For the narcissist, that definition is negative. He believes that he would be rejected if he relaxed or if he showed weakness. If you really knew him, you would hate him. That’s what he thinks. For many, this was the picture of growing up. Mom and Dad tolerated his presence, depersonalized him, devalued him. So he learned to hide what they saw. He became someone else. He adopted a new definition of his self.
He knew it was phony and he still knows it is phony. Yet, he doesn’t have a choice. He can’t be real, so he has to have something. And he craves acceptance. He wants to be loved. But, because he knows the identity he is using is phony, he can’t even feel that love and acceptance. He can’t really receive it because it is given to a false image.
Because he cannot feel the love, he demands more and more of it.

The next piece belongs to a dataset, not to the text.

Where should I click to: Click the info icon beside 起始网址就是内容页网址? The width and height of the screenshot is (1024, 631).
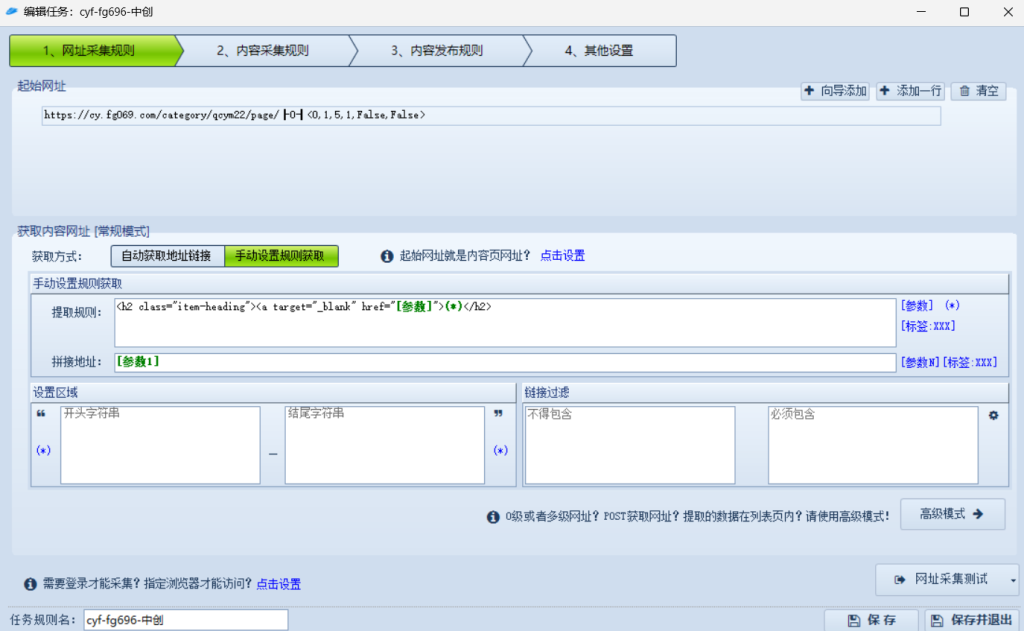pos(387,256)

He looks past true affection and sees loyalty, devotion, and worship. The deeper the feelings he can cultivate in the other, the more hope he has of feeling the satisfaction of being accepted. But it can’t ever satisfy because it is never directed to what he thinks is the real definition of his self. This is why we call the love others give “narcissistic supply.” It is very similar to a drug that creates dependency but never satisfies.
If the narcissist were able to come out of hiding and find the love and acceptance, perhaps he could release the false image and live again. But few are able to do this because they don’t want to accept the truth. They fear it too much. When they talk with family and friends, or counselors, or even God, they promote the image they believe is acceptable.
When you enter into a relationship with a narcissist and you have a reasonably healthy identity, even as a Christian, the narcissist almost immediately sets himself against your identity. He may do one or both of two things. He may attempt to add your identity to his image by controlling you. He separates you from any independent support, makes you dependent only on him, and takes credit for anything you do that adds to his image. He may even make you the scapegoat for any failure he experiences.
The other thing he may do is seek to destroy your sense of identity. Because he knows of the falsehood in his own heart, he assumes that falsehood in the hearts of others. In fact, he cannot be at peace unless he shows that identity to be false. So he may decide to counter everything you do. He argues with you and points out your failures. He tells you that others do not accept you. He tells you that you are unworthy. He projects his own falsity on you.
Sadly, the narcissist is often very good at these things. Even stable and healthy people can be brought to the point where they forget who they are under constant criticism or manipulation. Solid Christians begin to think they are unacceptable to God and others. They forget who they are and lose their source of support and joy.
Identity is powerful. When we find it and accept it, we have freedom and peace. Once again, the struggle of narcissism and the truth of the message of Jesus are brought together. He is the answer when we find our identity in Him.